(Collected data)

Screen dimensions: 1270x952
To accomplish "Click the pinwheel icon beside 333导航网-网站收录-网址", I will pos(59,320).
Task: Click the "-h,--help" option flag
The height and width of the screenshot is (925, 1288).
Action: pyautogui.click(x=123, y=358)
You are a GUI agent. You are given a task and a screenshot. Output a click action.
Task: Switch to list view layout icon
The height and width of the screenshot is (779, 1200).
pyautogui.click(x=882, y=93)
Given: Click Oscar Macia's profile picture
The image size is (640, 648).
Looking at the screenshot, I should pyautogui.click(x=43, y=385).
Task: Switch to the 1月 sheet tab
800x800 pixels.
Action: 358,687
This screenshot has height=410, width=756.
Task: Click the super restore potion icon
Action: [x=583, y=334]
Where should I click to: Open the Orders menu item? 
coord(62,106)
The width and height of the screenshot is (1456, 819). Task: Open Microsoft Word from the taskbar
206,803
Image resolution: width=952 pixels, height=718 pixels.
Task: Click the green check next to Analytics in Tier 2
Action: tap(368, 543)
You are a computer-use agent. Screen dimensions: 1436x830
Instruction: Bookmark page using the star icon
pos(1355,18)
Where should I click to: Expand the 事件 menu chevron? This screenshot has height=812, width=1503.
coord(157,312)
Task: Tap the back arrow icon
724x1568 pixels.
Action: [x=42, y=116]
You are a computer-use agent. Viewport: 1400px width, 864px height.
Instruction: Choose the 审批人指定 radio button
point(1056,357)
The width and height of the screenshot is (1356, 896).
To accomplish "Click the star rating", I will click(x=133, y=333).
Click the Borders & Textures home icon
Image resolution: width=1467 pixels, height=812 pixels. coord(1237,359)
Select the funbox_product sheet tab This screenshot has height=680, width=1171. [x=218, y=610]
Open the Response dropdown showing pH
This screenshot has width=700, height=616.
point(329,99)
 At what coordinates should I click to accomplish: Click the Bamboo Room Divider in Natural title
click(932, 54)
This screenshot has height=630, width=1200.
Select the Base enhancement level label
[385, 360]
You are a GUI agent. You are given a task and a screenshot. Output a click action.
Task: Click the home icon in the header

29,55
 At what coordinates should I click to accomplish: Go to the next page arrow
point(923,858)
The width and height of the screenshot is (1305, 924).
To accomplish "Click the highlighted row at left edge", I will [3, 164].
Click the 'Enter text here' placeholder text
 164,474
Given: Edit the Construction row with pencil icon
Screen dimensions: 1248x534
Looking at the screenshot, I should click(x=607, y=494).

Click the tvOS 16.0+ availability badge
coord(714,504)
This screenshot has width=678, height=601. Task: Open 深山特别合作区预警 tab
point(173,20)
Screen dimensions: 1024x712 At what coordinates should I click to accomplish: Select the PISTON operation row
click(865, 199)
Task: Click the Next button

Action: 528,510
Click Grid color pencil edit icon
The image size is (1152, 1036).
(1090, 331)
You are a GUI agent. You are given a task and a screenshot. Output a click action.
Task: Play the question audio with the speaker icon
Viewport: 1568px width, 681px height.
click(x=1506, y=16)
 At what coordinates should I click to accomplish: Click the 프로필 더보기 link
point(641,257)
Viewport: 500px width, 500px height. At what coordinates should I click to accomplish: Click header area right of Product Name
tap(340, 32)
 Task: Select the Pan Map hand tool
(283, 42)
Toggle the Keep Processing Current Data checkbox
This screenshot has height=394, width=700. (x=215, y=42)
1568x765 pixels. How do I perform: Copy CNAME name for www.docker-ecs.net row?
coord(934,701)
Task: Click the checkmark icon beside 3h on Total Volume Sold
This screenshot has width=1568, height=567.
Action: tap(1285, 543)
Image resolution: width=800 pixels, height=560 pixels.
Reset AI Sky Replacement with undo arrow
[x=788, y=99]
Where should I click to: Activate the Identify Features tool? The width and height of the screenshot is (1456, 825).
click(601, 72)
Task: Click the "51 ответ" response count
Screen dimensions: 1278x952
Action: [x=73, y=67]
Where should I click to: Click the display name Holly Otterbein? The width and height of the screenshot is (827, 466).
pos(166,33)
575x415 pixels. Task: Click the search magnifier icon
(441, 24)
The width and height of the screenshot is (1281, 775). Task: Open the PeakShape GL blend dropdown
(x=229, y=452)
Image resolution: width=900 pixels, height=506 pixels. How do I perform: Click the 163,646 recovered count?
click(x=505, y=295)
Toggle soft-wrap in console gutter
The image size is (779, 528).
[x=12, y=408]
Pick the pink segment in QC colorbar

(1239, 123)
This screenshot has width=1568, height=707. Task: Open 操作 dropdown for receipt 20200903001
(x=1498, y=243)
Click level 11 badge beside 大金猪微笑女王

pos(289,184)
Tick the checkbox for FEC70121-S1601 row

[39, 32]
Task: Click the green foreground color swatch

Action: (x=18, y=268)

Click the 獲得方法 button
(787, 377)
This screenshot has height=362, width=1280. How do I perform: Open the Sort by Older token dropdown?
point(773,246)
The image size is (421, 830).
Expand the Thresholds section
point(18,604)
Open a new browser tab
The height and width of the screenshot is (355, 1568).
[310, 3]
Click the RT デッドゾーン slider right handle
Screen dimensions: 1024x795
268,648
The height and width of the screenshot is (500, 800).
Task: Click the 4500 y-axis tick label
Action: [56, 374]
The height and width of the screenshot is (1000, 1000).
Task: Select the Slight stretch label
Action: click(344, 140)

EXERCISE BRIEF
Rewrite all of the rows above, replacing every occurrence of "computer-use agent" with "desktop automation agent" and leaving everything else unchanged.

CORRECT RESULT
Screen dimensions: 1270x952
To accomplish "Click the pinwheel icon beside 333导航网-网站收录-网址", I will pos(59,320).
Task: Click the "-h,--help" option flag
The height and width of the screenshot is (925, 1288).
Action: pyautogui.click(x=123, y=358)
You are a GUI agent. You are given a task and a screenshot. Output a click action.
Task: Switch to list view layout icon
The height and width of the screenshot is (779, 1200).
pyautogui.click(x=882, y=93)
Given: Click Oscar Macia's profile picture
The image size is (640, 648).
Looking at the screenshot, I should pyautogui.click(x=43, y=385).
Task: Switch to the 1月 sheet tab
800x800 pixels.
Action: 358,687
This screenshot has height=410, width=756.
Task: Click the super restore potion icon
Action: [x=583, y=334]
Where should I click to: Open the Orders menu item? 
coord(62,106)
The width and height of the screenshot is (1456, 819). Task: Open Microsoft Word from the taskbar
206,803
Image resolution: width=952 pixels, height=718 pixels.
Task: Click the green check next to Analytics in Tier 2
Action: tap(368, 543)
You are a desktop automation agent. Screen dimensions: 1436x830
Instruction: Bookmark page using the star icon
pos(1355,18)
Where should I click to: Expand the 事件 menu chevron? This screenshot has height=812, width=1503.
coord(157,312)
Task: Tap the back arrow icon
724x1568 pixels.
Action: [x=42, y=116]
You are a desktop automation agent. Viewport: 1400px width, 864px height.
Instruction: Choose the 审批人指定 radio button
point(1056,357)
The width and height of the screenshot is (1356, 896).
To accomplish "Click the star rating", I will click(x=133, y=333).
Click the Borders & Textures home icon
Image resolution: width=1467 pixels, height=812 pixels. coord(1237,359)
Select the funbox_product sheet tab This screenshot has height=680, width=1171. [x=218, y=610]
Open the Response dropdown showing pH
This screenshot has width=700, height=616.
point(329,99)
 At what coordinates should I click to accomplish: Click the Bamboo Room Divider in Natural title
click(932, 54)
This screenshot has height=630, width=1200.
Select the Base enhancement level label
[385, 360]
You are a GUI agent. You are given a task and a screenshot. Output a click action.
Task: Click the home icon in the header

29,55
 At what coordinates should I click to accomplish: Go to the next page arrow
point(923,858)
The width and height of the screenshot is (1305, 924).
To accomplish "Click the highlighted row at left edge", I will [3, 164].
Click the 'Enter text here' placeholder text
 164,474
Given: Edit the Construction row with pencil icon
Screen dimensions: 1248x534
Looking at the screenshot, I should click(x=607, y=494).

Click the tvOS 16.0+ availability badge
coord(714,504)
This screenshot has width=678, height=601. Task: Open 深山特别合作区预警 tab
point(173,20)
Screen dimensions: 1024x712 At what coordinates should I click to accomplish: Select the PISTON operation row
click(865, 199)
Task: Click the Next button

Action: 528,510
Click Grid color pencil edit icon
The image size is (1152, 1036).
(1090, 331)
You are a GUI agent. You are given a task and a screenshot. Output a click action.
Task: Play the question audio with the speaker icon
Viewport: 1568px width, 681px height.
click(x=1506, y=16)
 At what coordinates should I click to accomplish: Click the 프로필 더보기 link
point(641,257)
Viewport: 500px width, 500px height. At what coordinates should I click to accomplish: Click header area right of Product Name
tap(340, 32)
 Task: Select the Pan Map hand tool
(283, 42)
Toggle the Keep Processing Current Data checkbox
This screenshot has height=394, width=700. (x=215, y=42)
1568x765 pixels. How do I perform: Copy CNAME name for www.docker-ecs.net row?
coord(934,701)
Task: Click the checkmark icon beside 3h on Total Volume Sold
This screenshot has width=1568, height=567.
Action: tap(1285, 543)
Image resolution: width=800 pixels, height=560 pixels.
Reset AI Sky Replacement with undo arrow
[x=788, y=99]
Where should I click to: Activate the Identify Features tool? The width and height of the screenshot is (1456, 825).
click(601, 72)
Task: Click the "51 ответ" response count
Screen dimensions: 1278x952
Action: [x=73, y=67]
Where should I click to: Click the display name Holly Otterbein? The width and height of the screenshot is (827, 466).
pos(166,33)
575x415 pixels. Task: Click the search magnifier icon
(441, 24)
The width and height of the screenshot is (1281, 775). Task: Open the PeakShape GL blend dropdown
(x=229, y=452)
Image resolution: width=900 pixels, height=506 pixels. How do I perform: Click the 163,646 recovered count?
click(x=505, y=295)
Toggle soft-wrap in console gutter
The image size is (779, 528).
[x=12, y=408]
Pick the pink segment in QC colorbar

(1239, 123)
This screenshot has width=1568, height=707. Task: Open 操作 dropdown for receipt 20200903001
(x=1498, y=243)
Click level 11 badge beside 大金猪微笑女王

pos(289,184)
Tick the checkbox for FEC70121-S1601 row

[39, 32]
Task: Click the green foreground color swatch

Action: (x=18, y=268)

Click the 獲得方法 button
(787, 377)
This screenshot has height=362, width=1280. How do I perform: Open the Sort by Older token dropdown?
point(773,246)
The image size is (421, 830).
Expand the Thresholds section
point(18,604)
Open a new browser tab
The height and width of the screenshot is (355, 1568).
[310, 3]
Click the RT デッドゾーン slider right handle
Screen dimensions: 1024x795
268,648
The height and width of the screenshot is (500, 800).
Task: Click the 4500 y-axis tick label
Action: [56, 374]
The height and width of the screenshot is (1000, 1000).
Task: Select the Slight stretch label
Action: click(344, 140)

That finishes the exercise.